S Ingram1,2*, J Yang1 , B Beadle1, A Rao1,2, R Wendt1,2, R Castillo1,2, L Court1,2, (1) UT MD Anderson Cancer Center, Houston, Texas (2) UT Graduate School of Biomedical Sciences, Houston, Texas

Presentations

SU-C-18A-2 Sunday 1:00PM - 1:55PM Room: 18A

Purpose: Endoscopic examinations are routinely performed on head and neck and esophageal cancer patients. However, these images are underutilized for radiation therapy because there is currently no way to register them to a CT of the patient. The purpose of this work is to develop a method to track the motion of an endoscope within a structure using images from standard clinical equipment. This method will be incorporated into a broader endoscopy/CT registration framework.

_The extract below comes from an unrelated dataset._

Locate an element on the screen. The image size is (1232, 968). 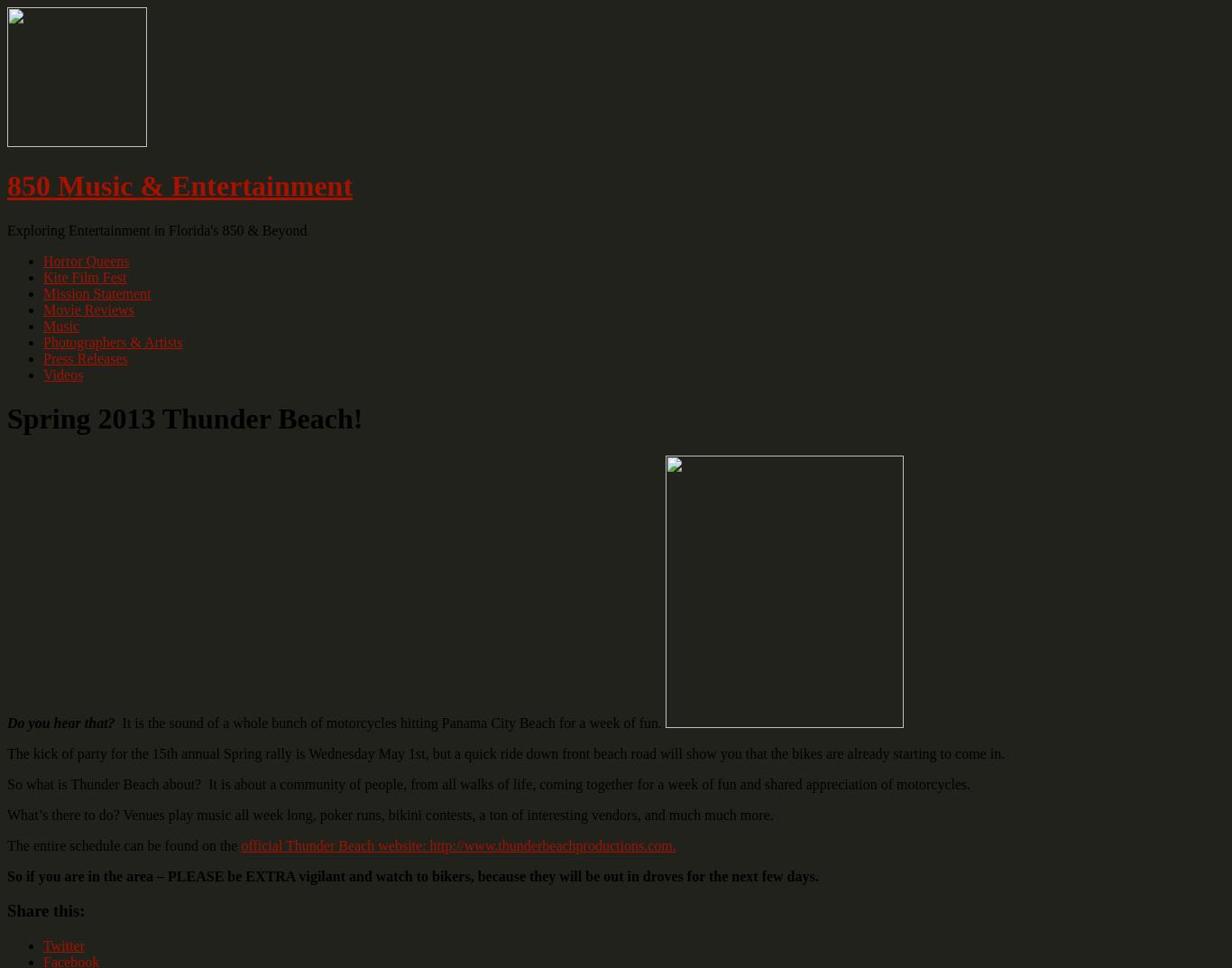
'Movie Reviews' is located at coordinates (87, 309).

Methods: We developed a software algorithm to track the motion of an endoscope within an arbitrary structure. We computed frame-to-frame rotation and translation of the camera by tracking surface points across the video sequence and utilizing two-camera epipolar geometry. The resulting 3D camera path was used to recover the surrounding structure via triangulation methods. We tested this algorithm on a rigid cylindrical phantom with a pattern spray-painted on the inside. We did not constrain the motion of the endoscope while recording, and we did not constrain our measurements using the known structure of the phantom.

Results: Our software algorithm can successfully track the general motion of the endoscope as it moves through the phantom. However, our preliminary data do not show a high degree of accuracy in the triangulation of 3D point locations. More rigorous data will be presented at the annual meeting.

Conclusion: Image-based camera tracking is a promising method for endoscopy/CT image registration, and it requires only standard clinical equipment. It is one of two major components needed to achieve endoscopy/CT registration, the second of which is tying the camera path to absolute patient geometry. In addition to this second component, future work will focus on validating our camera tracking algorithm in the presence of clinical imaging features such as patient motion, erratic camera motion, and dynamic scene illumination.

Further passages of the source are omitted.